Nos programas de meia hora do “Galloping Gourmet”, gravados no Canadá e transmitidos nos Estados Unidos entre as novelas durante os dias da semana (e também visto na maioria dos países da comunidade britânica), o foco era a carne, muita carne, muitas vezes entremeada de creme de leite. Verduras e legumes eram meros acompanhamentos.
Em 1987, sua esposa (que também produzia o show e que sugeriu o salto sobre as cadeiras) teve um infarto e um derrame aos 53 anos de idade. Kerr botou a culpa em si mesmo e em sua culinária.
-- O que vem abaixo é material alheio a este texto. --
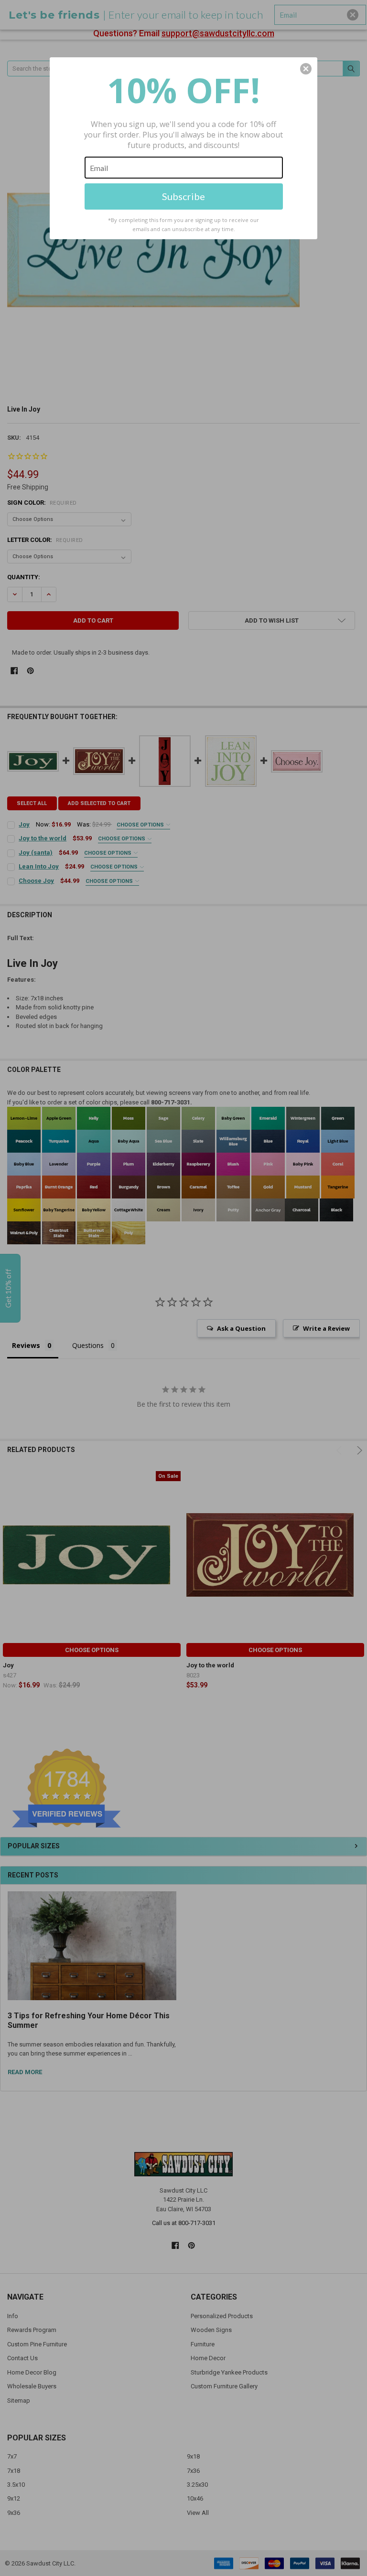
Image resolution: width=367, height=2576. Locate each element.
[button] (306, 68)
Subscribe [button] (183, 196)
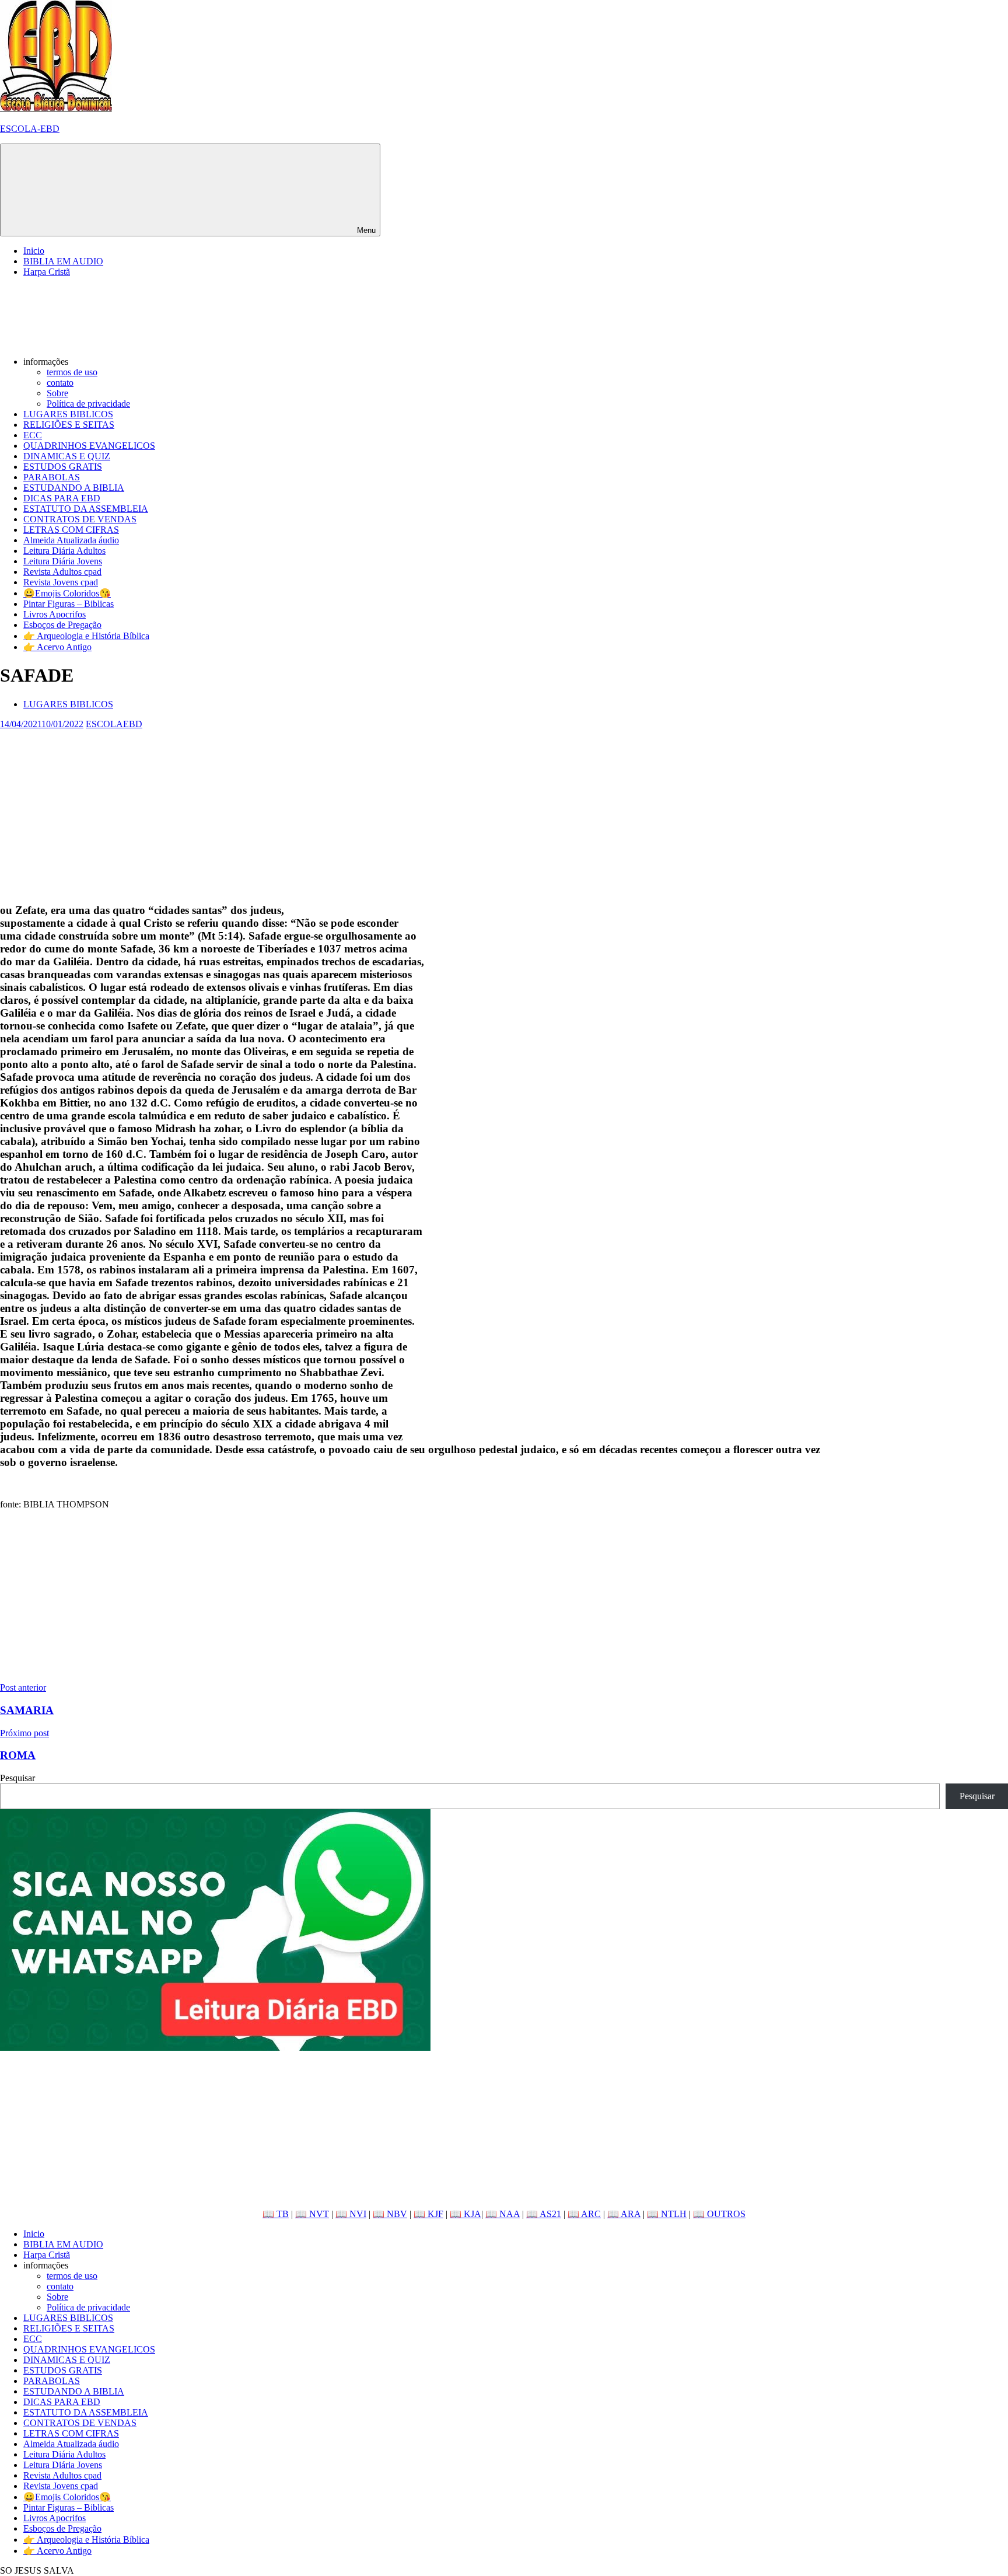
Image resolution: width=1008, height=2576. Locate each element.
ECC (32, 435)
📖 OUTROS (719, 2214)
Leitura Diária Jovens (62, 561)
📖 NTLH (667, 2214)
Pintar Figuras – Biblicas (68, 604)
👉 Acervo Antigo (57, 647)
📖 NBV (390, 2214)
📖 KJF (428, 2214)
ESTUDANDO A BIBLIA (73, 488)
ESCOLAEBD (114, 724)
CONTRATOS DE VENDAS (79, 519)
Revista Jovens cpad (60, 582)
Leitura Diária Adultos (64, 551)
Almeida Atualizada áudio (71, 540)
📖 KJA (465, 2214)
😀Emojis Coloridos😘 (67, 593)
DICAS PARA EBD (61, 498)
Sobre (57, 393)
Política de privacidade (88, 404)
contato (60, 383)
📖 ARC (584, 2214)
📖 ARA (623, 2214)
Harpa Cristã (46, 272)
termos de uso (72, 372)
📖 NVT (312, 2214)
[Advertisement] (350, 811)
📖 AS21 (543, 2214)
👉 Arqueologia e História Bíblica (86, 636)
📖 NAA (502, 2214)
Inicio (33, 251)
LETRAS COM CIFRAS (71, 530)
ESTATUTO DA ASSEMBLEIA (85, 509)
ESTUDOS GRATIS (62, 467)
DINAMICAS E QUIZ (66, 456)
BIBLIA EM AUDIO (63, 261)
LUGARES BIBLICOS (68, 414)
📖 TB (275, 2214)
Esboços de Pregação (62, 625)
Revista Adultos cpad (62, 572)
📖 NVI (350, 2214)
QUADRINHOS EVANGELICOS (89, 446)
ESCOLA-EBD (30, 129)
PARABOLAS (51, 477)
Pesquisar (17, 1778)
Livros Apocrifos (54, 614)
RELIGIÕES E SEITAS (68, 425)
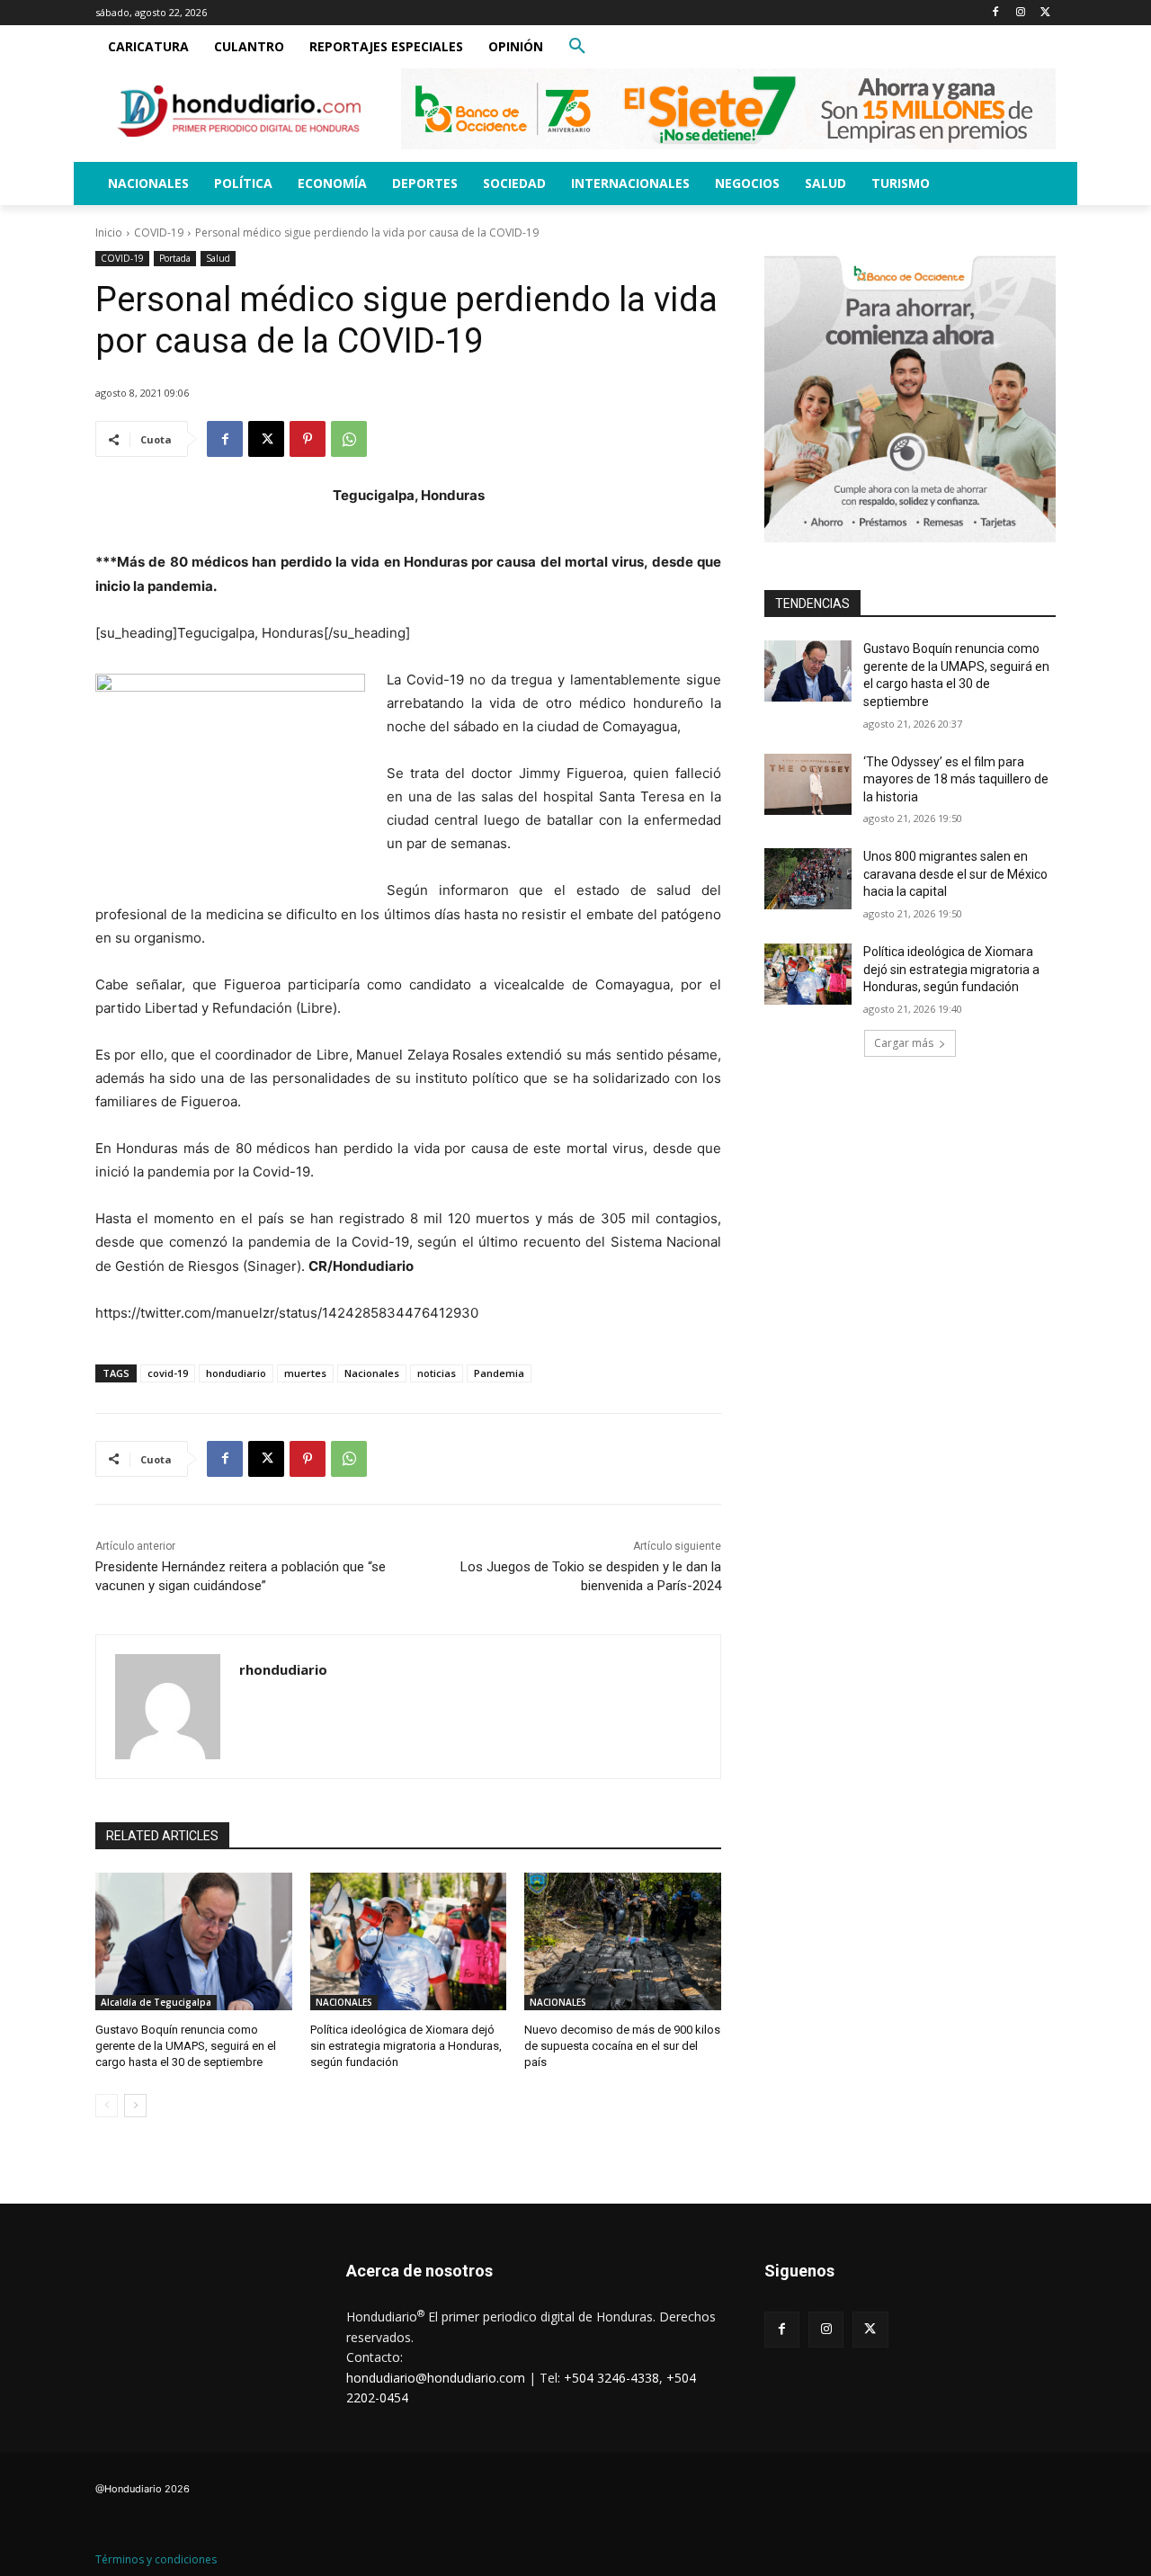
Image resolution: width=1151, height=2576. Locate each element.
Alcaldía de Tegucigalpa (156, 2002)
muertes (305, 1373)
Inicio (108, 232)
Nessa época, já havia mudado, adotado uma nova maneira de pensar a comida como resultado de seu despertar religioso cristão, em meados da década de 1970, epifania parcialmente originada pelo desequilíbrio que havia visto em suas viagens, com países quase sem alimentos e outros com alimentos demais.
Seu zelo se intensificou quando Treena Kerr começou a se recuperar. Ele começou a combater os nitritos, molhos Alfredo e porções imensas e se tornou, segundo ele mesmo admite, um extremista.
“Eu costumava chamar os donuts de ‘pornografia comestível’, e achava que estava fazendo um favor, para o mundo. Peço desculpa por isso, de verdade. Foi um período ruim na minha vida.”
O equilíbrio de Graham Kerr levou sua cozinha para o caminho dos legumes e verduras e maior comodidade, mas menos regras – mensagem que também divulgou em sua última série de televisão, “Graham Kerr’s Gathering Place”, transmitida do início a meados da década de 2000.
Na hora do jantar, ele gosta de cozinhar durante uns 30 minutos enquanto ouve a NPR. Escreveu um livro de memórias, “Flash of Silver: The Leap That Changed My World”, e dá aulas de culinária ocasionais diretamente de sua cozinha, pelo Skype.
Quando cozinha para alguns convidados, porém, ele ainda parece estar no set, descrevendo em detalhes cada passo de um prato que chama de Brunch do Graham, frequentemente com uma tiradinha ou piada.
Assou uma batata doce e preparou um hambúrguer vegetariano com uma pequena quantidade de azeite. Então, misturou ovos inteiros com Egg Beaters, produto que contém ovos com teor reduzido de colesterol, e cobriu o hambúrguer com uma fatia da batata doce, a mistura de ovo, uma fatia fina de queijo e uma pitada de páprica. Para acompanhar, serviu uma salada de folhas e vinho sem álcool.
Hoje Kerr cozinha em um fogão elétrico. “O gás é para quando você tem que ser rápido em uma cozinha movimentada, e já não preciso mais disso”, constata. Conta que não tem TV a cabo há 22 anos, por isso a grande variedade de programas de culinária atuais é um mistério para ele. E também evita assistir seus programas antigos.
Sua esposa, que morreu no ano passado, aos 82 anos, sempre o aconselhou a não analisar o que fazia de forma tão espontânea e tão bem, porque estudar o que dá e o que não dá certo destruiria a espontaneidade – e a alegria.
E cita o que ela costumava dizer: “Se você se assiste, se torna uma pessoa editada. Não faça isso”.